▸ Problem description: Repeat, word for word and with nothing added, each line from the one containing "The width and" to the final line of the data, keeping both ends. Pictures are not part of the copy.

▸ Records for the task:
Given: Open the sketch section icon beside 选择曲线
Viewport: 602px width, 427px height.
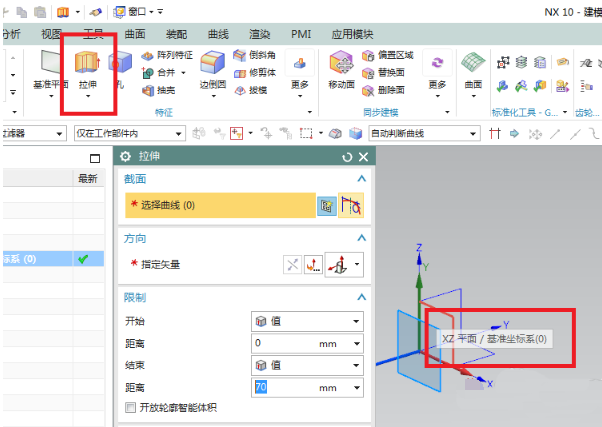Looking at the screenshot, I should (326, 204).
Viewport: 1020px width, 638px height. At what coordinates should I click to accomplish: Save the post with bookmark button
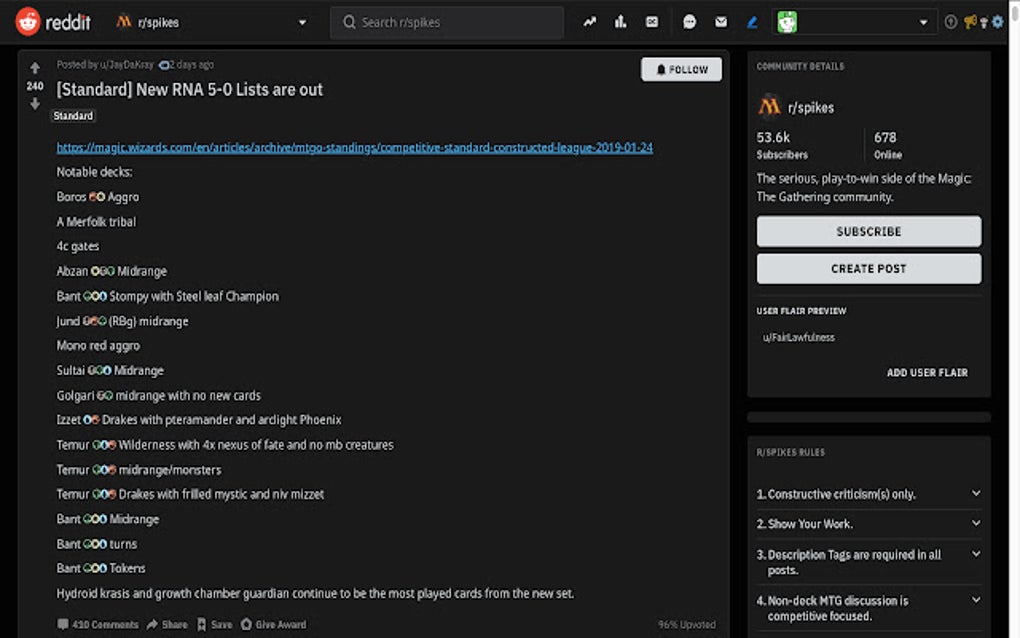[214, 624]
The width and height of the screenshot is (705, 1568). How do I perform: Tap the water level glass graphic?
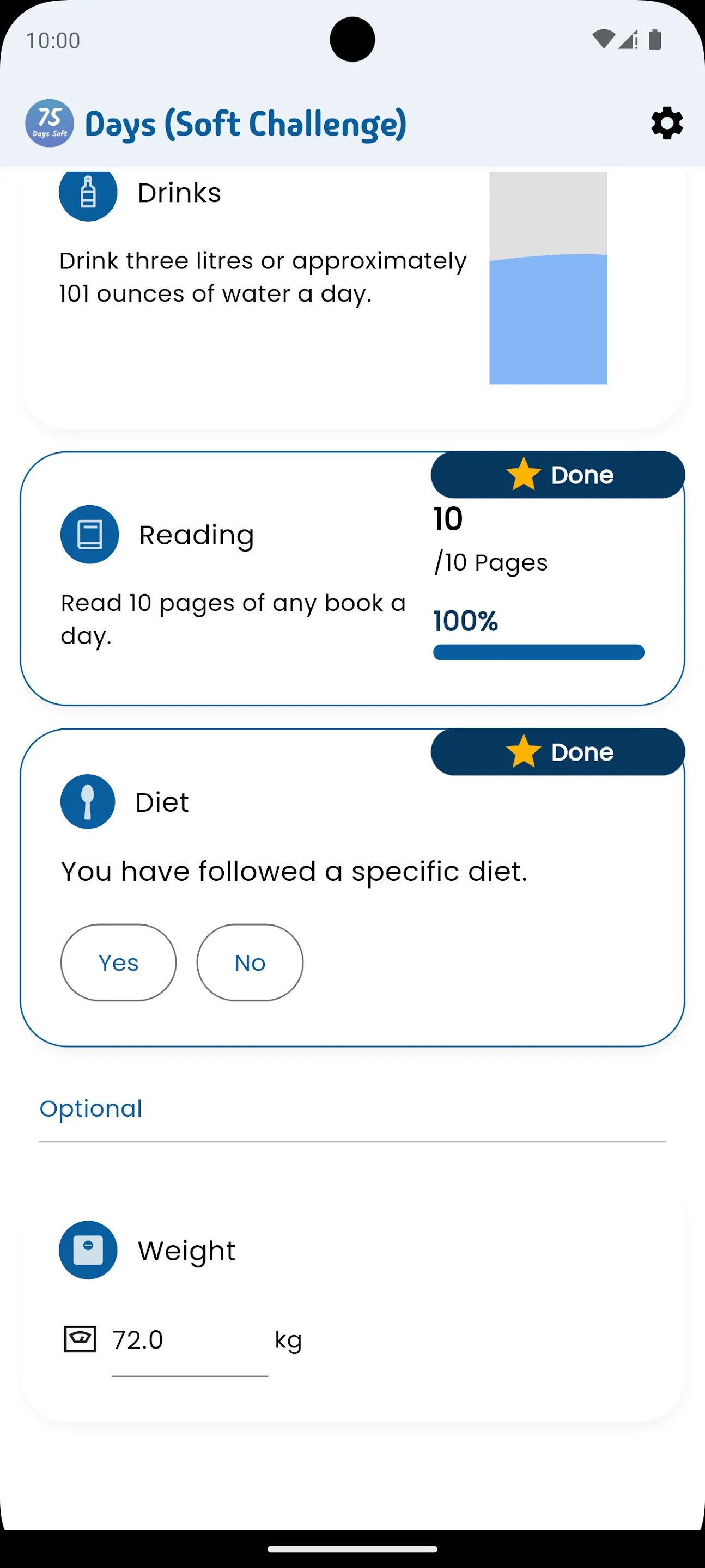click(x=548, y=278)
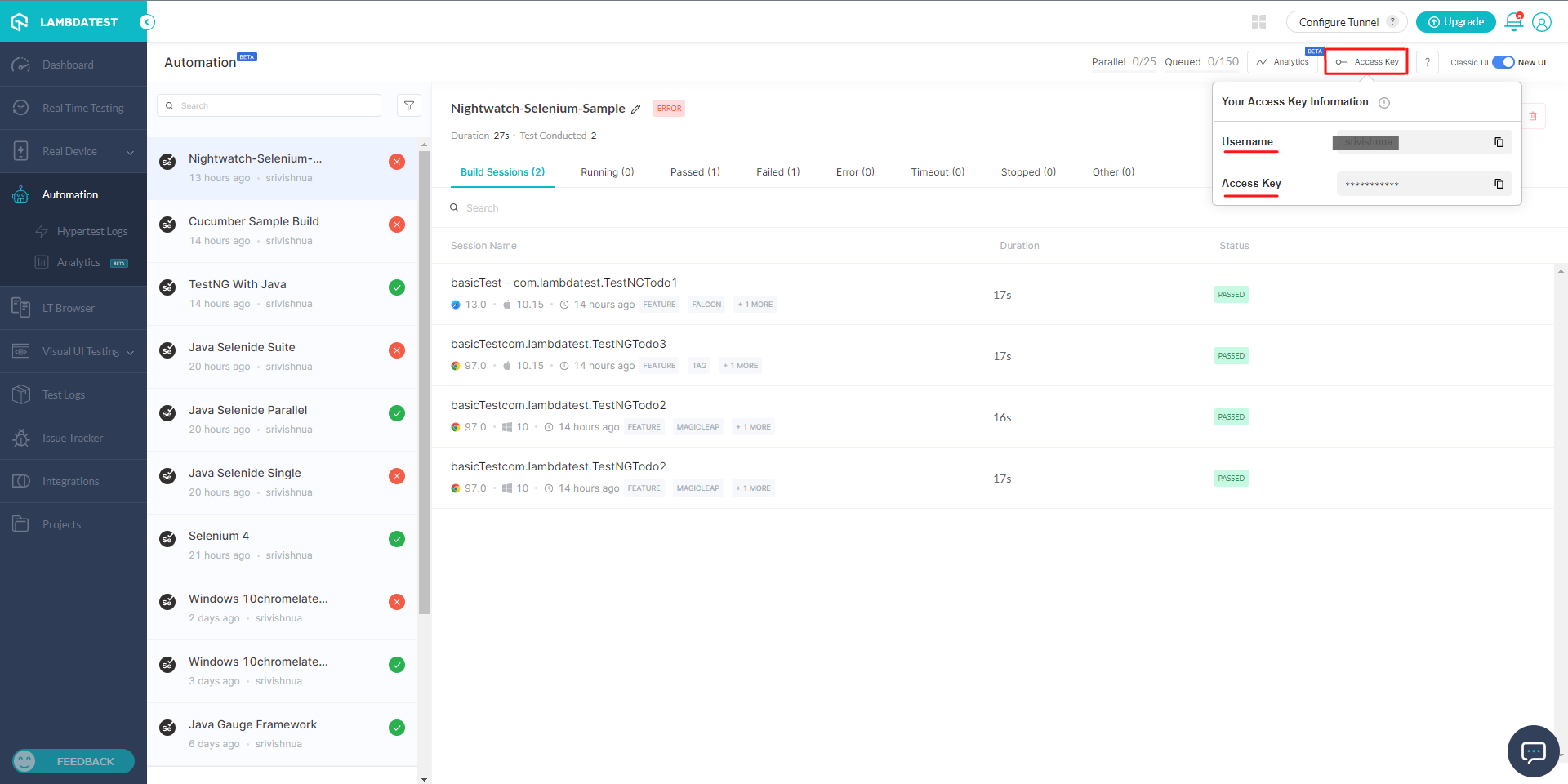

▸ Answer to the problem:
The width and height of the screenshot is (705, 1568). How do I perform: Tap the water level glass graphic?
click(x=548, y=278)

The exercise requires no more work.